The target for rice production in 2014-15 is fixed at 106 mt, compared with the actual output of a record 106.29 mt last year. However, the planting of paddy — the most water-intensive crop — dropped 17.4% until last Friday from a year before to 12.73 million hectares. MoS for agriculture Sanjeev Kumar Balyan conveyed the production targets of crops in a written reply in the Lok Sabha.
Although the kharif season, which is hit the hardest in case of wide-scale drought, accounted for 49% of the 264.38 mt of grain production last year, it made up for over 85% of rice and over 72% of coarse cereal and oilseed output. Only last week, Balyan told Parliament that kharif production could be “far below” last year's level.
Analysts termed the target ambitious, given that rainfall deficit until Monday was 29% of the LPA, while water reserves levels until July 17 were 12.6% lower than a 10-year average and summer planting was down by 45% until July 18.
Similarly, the country is targeting to produce 41.50 mt of coarse cereal in 2014-15, as against 42.68 mt a year before. But the area under coarse cereals was trailing last year’s level by a whopping 62% until last Friday. Wheat production is targeted at 94 mt this year, compared with 95.85 mt in 2013-14. Importantly, the production of oilseeds has been targeted at 33 mt, higher than the actual production of 32.41 mt last year, even though areas under the crops until July 18 were down by a whopping 72%.

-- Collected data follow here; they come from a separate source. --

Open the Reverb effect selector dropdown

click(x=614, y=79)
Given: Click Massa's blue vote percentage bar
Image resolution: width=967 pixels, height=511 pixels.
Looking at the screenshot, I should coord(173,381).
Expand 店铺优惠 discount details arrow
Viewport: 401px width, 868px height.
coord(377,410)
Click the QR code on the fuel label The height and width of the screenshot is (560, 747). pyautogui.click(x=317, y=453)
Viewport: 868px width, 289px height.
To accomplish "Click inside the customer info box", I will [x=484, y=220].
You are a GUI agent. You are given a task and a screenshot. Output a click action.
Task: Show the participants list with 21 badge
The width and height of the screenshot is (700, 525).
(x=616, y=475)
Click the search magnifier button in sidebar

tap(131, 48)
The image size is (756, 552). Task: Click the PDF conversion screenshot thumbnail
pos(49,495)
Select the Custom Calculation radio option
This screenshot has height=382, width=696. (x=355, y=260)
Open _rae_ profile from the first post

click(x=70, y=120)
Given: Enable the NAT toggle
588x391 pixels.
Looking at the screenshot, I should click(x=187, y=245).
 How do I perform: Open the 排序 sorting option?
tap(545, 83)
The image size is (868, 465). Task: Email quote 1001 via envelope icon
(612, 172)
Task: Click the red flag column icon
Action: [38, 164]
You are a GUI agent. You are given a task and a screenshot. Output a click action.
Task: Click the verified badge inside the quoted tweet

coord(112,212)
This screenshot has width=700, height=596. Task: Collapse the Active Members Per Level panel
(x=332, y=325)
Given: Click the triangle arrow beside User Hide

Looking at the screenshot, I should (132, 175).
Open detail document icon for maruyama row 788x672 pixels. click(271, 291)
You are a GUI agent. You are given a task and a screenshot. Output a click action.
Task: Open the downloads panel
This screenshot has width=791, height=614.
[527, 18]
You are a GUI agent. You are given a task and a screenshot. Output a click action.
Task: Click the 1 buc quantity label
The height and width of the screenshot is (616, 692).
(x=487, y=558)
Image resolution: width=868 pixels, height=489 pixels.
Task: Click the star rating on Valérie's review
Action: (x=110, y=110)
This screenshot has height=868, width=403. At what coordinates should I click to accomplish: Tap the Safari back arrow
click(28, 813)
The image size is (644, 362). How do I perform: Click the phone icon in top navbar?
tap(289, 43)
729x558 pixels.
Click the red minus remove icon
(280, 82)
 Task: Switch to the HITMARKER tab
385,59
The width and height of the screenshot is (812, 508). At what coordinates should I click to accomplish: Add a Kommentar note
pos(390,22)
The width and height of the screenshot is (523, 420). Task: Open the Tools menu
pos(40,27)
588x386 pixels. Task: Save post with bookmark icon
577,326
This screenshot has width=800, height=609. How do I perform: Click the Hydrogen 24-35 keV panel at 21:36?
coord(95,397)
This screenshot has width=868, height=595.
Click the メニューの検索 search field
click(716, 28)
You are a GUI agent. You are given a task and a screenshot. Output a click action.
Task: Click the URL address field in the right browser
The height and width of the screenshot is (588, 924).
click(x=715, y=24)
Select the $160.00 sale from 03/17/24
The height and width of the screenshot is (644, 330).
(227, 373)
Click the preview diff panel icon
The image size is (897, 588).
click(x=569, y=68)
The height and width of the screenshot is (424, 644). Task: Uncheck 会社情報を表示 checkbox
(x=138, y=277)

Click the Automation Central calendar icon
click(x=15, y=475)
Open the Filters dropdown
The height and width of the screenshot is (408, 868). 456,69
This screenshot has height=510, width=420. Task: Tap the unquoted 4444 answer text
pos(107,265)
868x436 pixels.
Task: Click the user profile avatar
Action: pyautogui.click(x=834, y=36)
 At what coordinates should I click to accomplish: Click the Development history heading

But government officials said the target is achievable considering rainfall deficit has narrowed from 43% of the LPA until July 10 to 29% now. Since the monsoon is in an active phase and more rains are expected over the next few days, sowing will pick up fast and water levels could improve significantly. This will also augur well for rabi crops, they added.
Ashok Gulati, former CACP chief, told FE: "If in August and September we have good rains, quite a bit of loss in kharif can be compensated in rabi with proactive approach of the government. If not, then we may get hit by lower production."